One of the very few things that Peter Lynch asks before investing in stocks is not the P/E ratio, dividend yield or the growth rate of a company. But rather, it is the: “Do I own a house?” question. Why a house? Peter Lynch beautifully elaborate that regular folks have an edge in investing in a house rather than a stock. Further, investing in houses have many merits that stocks do not have.

1. A house will be a money maker. That may not be obvious but the truth is, in 99 out of 100 cases, you will always make money in house. You won’t wake up one day and find that the house that you live in has declared bankruptcy or goes under. This kind of thing may happen with individual stocks.

2. A house is rigged in home owner’s favor. Home owners can put 20% down and enjoy the power of leverage. While some brokers will lend you that kind of money to invest in stocks, but if your stock price fell by 20%, you have to put more money into it. Not with a house. You are welcomed to take your time and pay off your mortgage even as your house value goes down in value. Lynch elaborates a wonderful illustration on how nobody will ask homeowners to “come up with twenty thousand dollars tomorrow or else you should sell off your two bedrooms”. When this happens to a stockowners, it is called margin call and it does happen a lot of time to leveraged stock investors.

3. Tax advantage. Your mortgage expense is tax deductible. Your stock purchase is not tax deductible. Only when you sell your stock at a loss, you can then a tax write off. Further in your later years, you can decide to sell your house and move into a bigger house, while avoiding tax on your profit. In stocks, what you sell at a gain, you can’t escape the taxman (unless illegally) and then when you make another good investment, you will be taxed later on your profit gain.

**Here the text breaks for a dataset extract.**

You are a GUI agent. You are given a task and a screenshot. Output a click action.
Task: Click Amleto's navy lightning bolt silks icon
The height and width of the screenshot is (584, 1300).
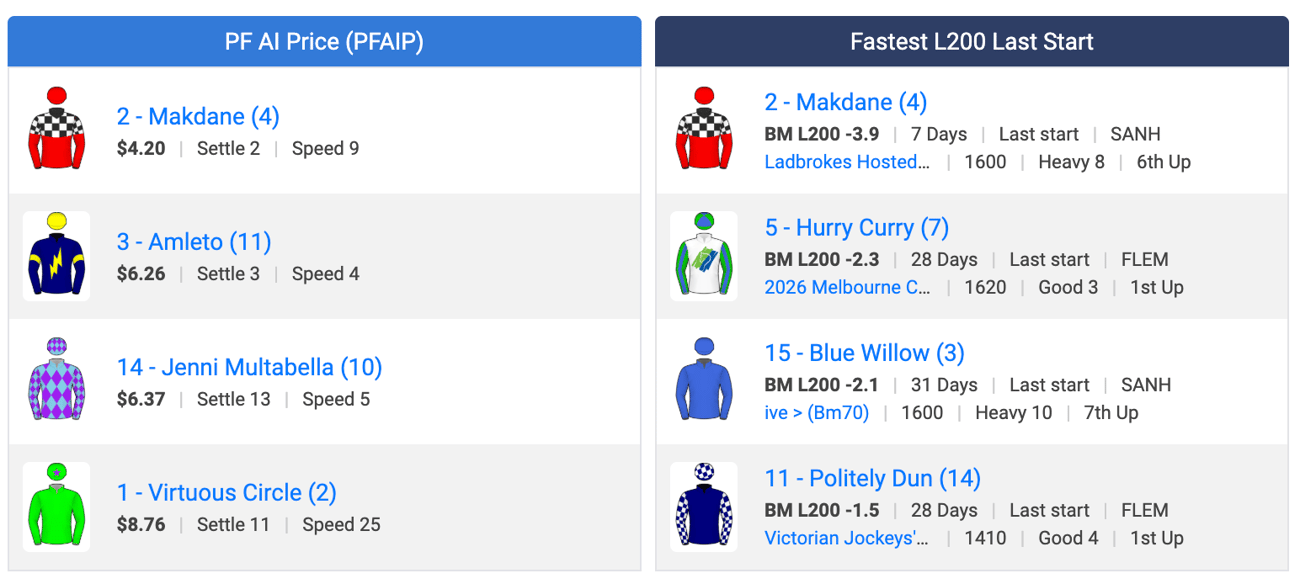57,255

4. House Put a Roof Over Your Head. That won’t happen in stocks. You need to pay rent when you invest in stocks. When you bought a house, you can stay in it and avoid paying rents. Furthermore, you won’t likely to sell your house reading the headline: “Home Prices Take A Dive”. Also, the afternoon papers do not publish the daily closing price of your house in the classifieds and ten most active house in the neighborhood.

5. Everyone has an edge in house investing. It is handed down from your parents. You naturally knows how to poke around from the kitchen to the garage and ask the right question. You can drive around the neighborhood and see how many houses are being sold and what is being renovated. Further, before you make an offer of the house, you hire many many experts to search for termites, roof leakage, piping, wiring, cracks and others. Imagine that with investing in stocks. Some stock investors even spend more time clipping coupons for grocery than finding a good stock investment.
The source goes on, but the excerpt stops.